Spunti di Riflessione
«Pianse su di essa»
Le parole che Gesù rivolge a Gerusalemme non sono minacce, né la sua distruzione sarà castigo di Dio. Dio è misericordioso e perdona (cf Es 34,6-7; Sal 86,15; 103,8; Gio 4,2; ecc.). Le parole di Gesù sono una constatazione sofferta del male che il popolo fa a se stesso. Il male, dal quale mette inutilmente in guardia Gerusalemme, ricadrà infatti su di lui. In croce, sarà assediato, angustiato e distrutto da tutta la cattiveria del mondo e dall’abbandono di tutti. Il pianto di Gesù esprime la sua debolezza estrema, che è la forza dell’amore, che portò lui alla croce (cf 2Cor 13,4) e noi alla salvezza.
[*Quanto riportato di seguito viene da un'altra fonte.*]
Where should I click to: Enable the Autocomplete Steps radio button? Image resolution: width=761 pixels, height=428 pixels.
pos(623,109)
Gerusalemme non ha riconosciuto il giorno del perdono e della grazia, e allora dovrà fare la conoscenza col giorno dell’ira e dello sterminio dei suoi abitanti. La distruzione di Gerusalemme è vista come un castigo divino in risposta al rifiuto del Messia. La grazia, la bontà di Dio, quando è rifiutata, diventa ira, vendetta, castigo.
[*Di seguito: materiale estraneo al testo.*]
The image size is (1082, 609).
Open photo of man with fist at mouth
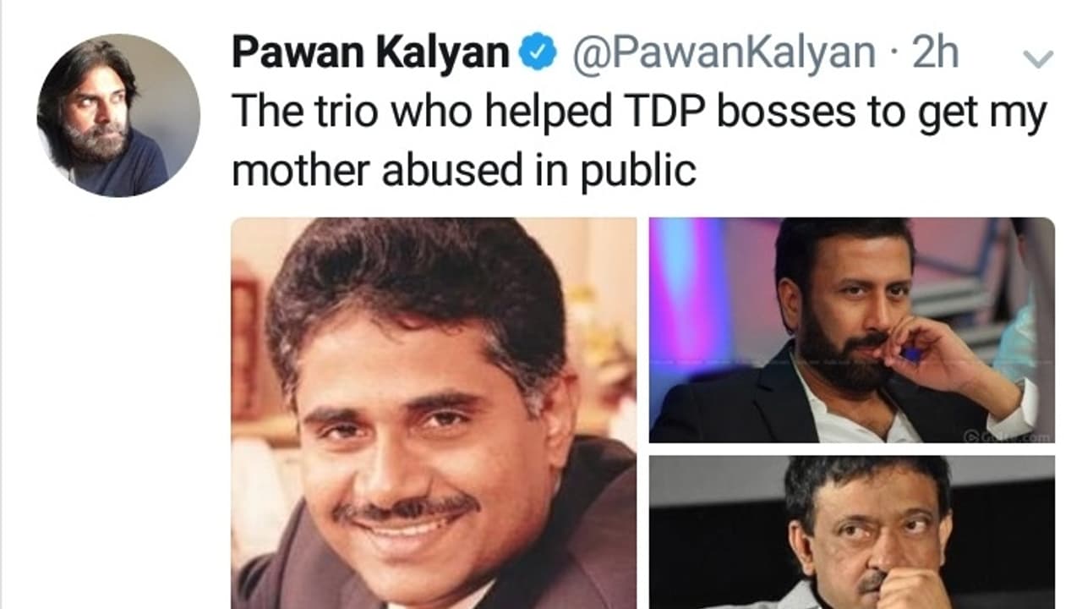[x=852, y=532]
Le potenze del male sono tenute lontane dalla protezione di Dio. Il giorno in cui allontaniamo Dio dalla nostra vita, esse si comportano come le belve quando cacciamo via il domatore che le teneva debitamente a bada: ci sbranano. E non perché sono state aizzate contro di noi dal domatore indispettito e vendicativo, ma perché questa è la loro condotta naturale di belve. Quando rifiutiamo il regno di Dio, cadiamo immediatamente sotto il potere del demonio, che «è stato omicida fin da principio» (Gv 8,44)
«Gesù piange su Gerusalemme. La condanna cadrà su di lei. Gesù non può impedirla. Le lacrime manifestano la sua impotenza. Il suo pianto impotente nasconde un profondo mistero. Dio nasconde la sua potenza nell’amore di Gesù che salva e nella sua debolezza. Egli prende con tanta serietà la libertà dell’uomo, che preferisce piangere impotente in Gesù, piuttosto che togliere alla creatura umana la sua libertà. Il pianto di Gesù è l’ultimo invito alla penitenza per la città ostinata nel suo rifiuto e nel suo male».
La Parola per me, Oggi
Gerusalemme non ha riconosciuto il momento in cui Dio l’ha visitata. Anche nella mia storia personale ciò che importa è accorgermi delle continue visite di Dio... Egli viene in molti modi: con doni di gioia, d’illuminazione, di riuscita e anche col dolore, con lo smacco, con la malattia. “Tutto è grazia” perché è finalizzato a destare in me il desiderio di aprirmi alla volontà del Padre che è salvezza.
La Parola si fa Preghiera
Signore Gesù, fa’ che io ti veda e ti accolga quando Tu vieni negli altri, nei poveri, nelle gioie, nel dolore in ogni istante della mia vita. Fammi attento alla Tua presenza sempre!